= Goal 1 =
In the family history text, list the websites named as offering searchable databases of the 1939 Register records for England and Wales.
= Goal 2 =
Return the passage of the family history text from "When starting our" to "surviving earlier documentation.", copied word for word.

>> begin Page

When starting our family history research, many researchers already have an enormous advantage in that our living relatives, particularly our most elderly, will be able to recall a great detail about our recent past. They are living witnesses, packed with oral history waiting to be corroborated. There comes a point, however, at the earliest extremes of this remembered experience, where we reach a potential barrier – the moment when we need to solely rely on surviving earlier documentation.

 

For many family historians, that point falls in the first half of the 20th century and in the September 2019 issue of Family Tree genealogist Chris Paton reveals where to go from there in a special guide to essential family history resources during this period.

 

Starting with the basics, you'll need to look at the civil registration records for births, marriages and deaths – see our useful guide here – and the most recent censuses, 1901 and 1911 (the 1921 Census is due online in 2022): find out more here.

 

Here are Chris's next 3 key resources for researching your early 20th century relatives:

 

1) 1939 Register

The 1939 Register is a very useful census substitute recorded for the whole of the United Kingdom in September 1939, in the form of the National Identity Register. This was an emergency census of sorts used to draw up plans for national registration in wartime, to assist with rationing and a potential draft of personnel for military purposes. Records for England and Wales are available on Findmypast, MyHeritage and Ancestry as searchable databases, but entries are only available to view for those known to have died, with many entries redacted for privacy protection.

>> end Page
>> begin Source material

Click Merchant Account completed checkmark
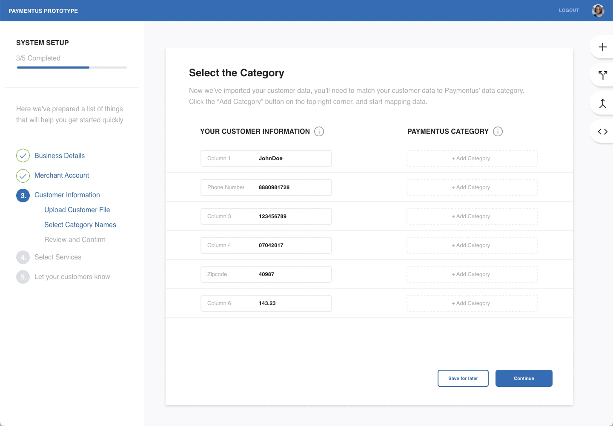Image resolution: width=613 pixels, height=426 pixels. point(23,176)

>> end Source material

= Full solution 1 =
Findmypast, MyHeritage, Ancestry

= Full solution 2 =
When starting our family history research, many researchers already have an enormous advantage in that our living relatives, particularly our most elderly, will be able to recall a great detail about our recent past. They are living witnesses, packed with oral history waiting to be corroborated. There comes a point, however, at the earliest extremes of this remembered experience, where we reach a potential barrier – the moment when we need to solely rely on surviving earlier documentation.